In turn, Petke’s players have given credit to their boss for their defensive improvement and their upturn in form this season.

“There were some things that we needed to work out in the beginning and middle of the season,” Robles said. “Even at the beginning of the season, everyone was saying that we couldn’t finish games. But if you look at the way we’ve played in their last 10 games, it’s starting to show the fruits of our labor. We’ve been diligent and disciplined, working hard each and every week and now it’s starting to come together.”

Defensive solidity sometimes comes at a price. It can be argued that the Red Bulls haven’t been as free flowing as in years past and haven’t been as intricate in their attack. Still, it’s hard to argue style points when New York is leading the MLS’s regular-season standings. All kudos must be given to the head coach, who has turned around the team from perennial underachievers to top-flight contenders in his first season at the helm. Petke is finally seeing the consistency he’s been longing for in his team.

“We’ve really redefined the way we wanted to defend as a team over the last four games,” he said. “It’s certainly not perfect, but every game you’ve seen a major step up, closing down space. To me, it’s been back to the basics with this team over the last month or so and we have to continue to hammer that away.”


Petke has avoided all talk about the Red Bulls winning MLS’s Supporters’ Shield this season, but with the Red Bulls alone in first, the discussion was unavoidable after New York’s triumph Sunday. Still, the coach wouldn’t say the words “Supporters’ Shield” in his post-match presser.

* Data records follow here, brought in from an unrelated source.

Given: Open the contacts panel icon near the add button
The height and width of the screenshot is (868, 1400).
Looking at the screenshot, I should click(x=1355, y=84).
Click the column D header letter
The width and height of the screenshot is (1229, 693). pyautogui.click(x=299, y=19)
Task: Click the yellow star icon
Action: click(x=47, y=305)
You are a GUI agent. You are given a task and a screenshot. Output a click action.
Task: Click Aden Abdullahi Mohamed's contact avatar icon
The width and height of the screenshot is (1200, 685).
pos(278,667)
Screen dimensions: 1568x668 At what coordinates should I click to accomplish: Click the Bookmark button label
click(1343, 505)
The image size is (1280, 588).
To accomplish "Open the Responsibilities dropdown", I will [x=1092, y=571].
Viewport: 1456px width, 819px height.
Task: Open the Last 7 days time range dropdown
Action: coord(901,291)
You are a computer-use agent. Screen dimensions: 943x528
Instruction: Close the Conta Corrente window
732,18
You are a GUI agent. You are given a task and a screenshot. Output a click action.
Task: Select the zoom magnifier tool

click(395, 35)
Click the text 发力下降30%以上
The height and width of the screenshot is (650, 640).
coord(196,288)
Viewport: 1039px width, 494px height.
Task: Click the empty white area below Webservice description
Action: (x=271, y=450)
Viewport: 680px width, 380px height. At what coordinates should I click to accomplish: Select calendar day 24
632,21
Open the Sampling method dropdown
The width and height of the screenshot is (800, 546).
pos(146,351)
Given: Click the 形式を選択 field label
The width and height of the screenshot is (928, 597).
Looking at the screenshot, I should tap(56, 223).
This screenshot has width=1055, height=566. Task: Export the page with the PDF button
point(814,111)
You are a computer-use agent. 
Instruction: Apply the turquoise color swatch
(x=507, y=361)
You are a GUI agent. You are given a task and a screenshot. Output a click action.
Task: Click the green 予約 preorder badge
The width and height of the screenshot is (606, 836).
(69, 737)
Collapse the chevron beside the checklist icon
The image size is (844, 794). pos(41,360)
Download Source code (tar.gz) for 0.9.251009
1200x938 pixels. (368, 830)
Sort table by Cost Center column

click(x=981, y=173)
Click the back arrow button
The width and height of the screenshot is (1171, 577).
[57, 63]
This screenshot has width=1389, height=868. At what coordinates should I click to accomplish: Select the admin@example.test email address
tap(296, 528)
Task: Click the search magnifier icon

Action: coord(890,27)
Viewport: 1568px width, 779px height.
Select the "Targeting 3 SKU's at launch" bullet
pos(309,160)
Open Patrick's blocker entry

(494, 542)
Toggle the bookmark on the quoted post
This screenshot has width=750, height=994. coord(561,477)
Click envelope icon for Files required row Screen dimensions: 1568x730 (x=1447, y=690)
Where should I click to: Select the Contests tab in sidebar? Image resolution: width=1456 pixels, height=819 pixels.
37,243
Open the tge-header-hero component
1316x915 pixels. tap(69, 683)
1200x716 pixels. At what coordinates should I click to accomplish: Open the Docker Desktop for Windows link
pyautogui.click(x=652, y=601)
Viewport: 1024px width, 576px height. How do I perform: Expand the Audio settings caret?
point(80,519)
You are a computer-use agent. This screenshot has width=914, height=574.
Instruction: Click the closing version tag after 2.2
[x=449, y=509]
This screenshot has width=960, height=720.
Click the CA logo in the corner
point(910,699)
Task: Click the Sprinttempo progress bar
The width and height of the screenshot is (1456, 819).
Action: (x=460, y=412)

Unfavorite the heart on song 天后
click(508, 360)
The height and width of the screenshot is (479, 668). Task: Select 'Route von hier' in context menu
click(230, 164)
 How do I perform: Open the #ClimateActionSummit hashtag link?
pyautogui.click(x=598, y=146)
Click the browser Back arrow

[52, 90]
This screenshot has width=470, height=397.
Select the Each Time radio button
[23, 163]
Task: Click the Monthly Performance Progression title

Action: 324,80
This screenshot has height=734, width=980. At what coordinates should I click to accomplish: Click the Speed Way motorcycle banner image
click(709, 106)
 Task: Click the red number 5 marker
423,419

“To say that I’m not concerned where we are is a bit of an exaggeration,” Petke said. “If we keep doing the things we can do and we want to do … our place [in the standings] is irrelevant.”

The Red Bulls players in the locker room were a little more open talking about the Supporters’ Shield race. Being in the top spot this late in the season has its benefits, according to McCarty.

“It feels great to not go into every game saying, ‘this is an absolute must win’,” he said. “We have that mindset because we want to win the Supporters’ Shield. We want to have the best chance to win MLS Cup. It feels good [to lead Supporters’ Shield race], but we haven’t accomplish anything yet.”


Sunday’s match against the Seattle Sounders might be the Red Bulls’ toughest this season.

New York leads the race for the Supporters’ Shield race by one point over the Sounders, although Seattle has two games in hand on the Red Bulls. If the Red Bulls can manage to get out of Seattle with the three points, it would be a gigantic boost to their Shield chances and put them in the pole position.

But it won’t be easy.

Seattle is loaded with talent from the top on down. US Internationals Eddie Johnson and Clint Dempsey missed out on the Sounders’ 1-1 draw with the LA Galaxy last Saturday with injuries, but both are expected to be healthy enough to be in the squad come Sunday. Obafemi Martins – a striker with experience at some of Europe’s biggest clubs – will supply the goals in case Johnson and Dempsey aren’t fit. If that isn’t enough, midfielder Lamar Neagle can get forward and score goals as well

Facing Seattle’s players is one thing; going into a cauldron of 43,000 rabid Sounders fans is another. Seattle is a formidable 10-1-3 at CenturyLink Field and a lot of its success can be attributed to the team’s tremendous fan support.

The Red Bulls will also be without Thierry Henry and Olave, as both veterans will avoid the unforgiving CenturyLink Field turf. Despite the tough road ahead, the Red Bulls say they’re going to be up for it.

“We’re not worried about Seattle,” Jonny Steele said. “We’re going to create chances anywhere we play. It’s a tough environment, a tough place to play. When you get to this level of [soccer], you want those challenges.”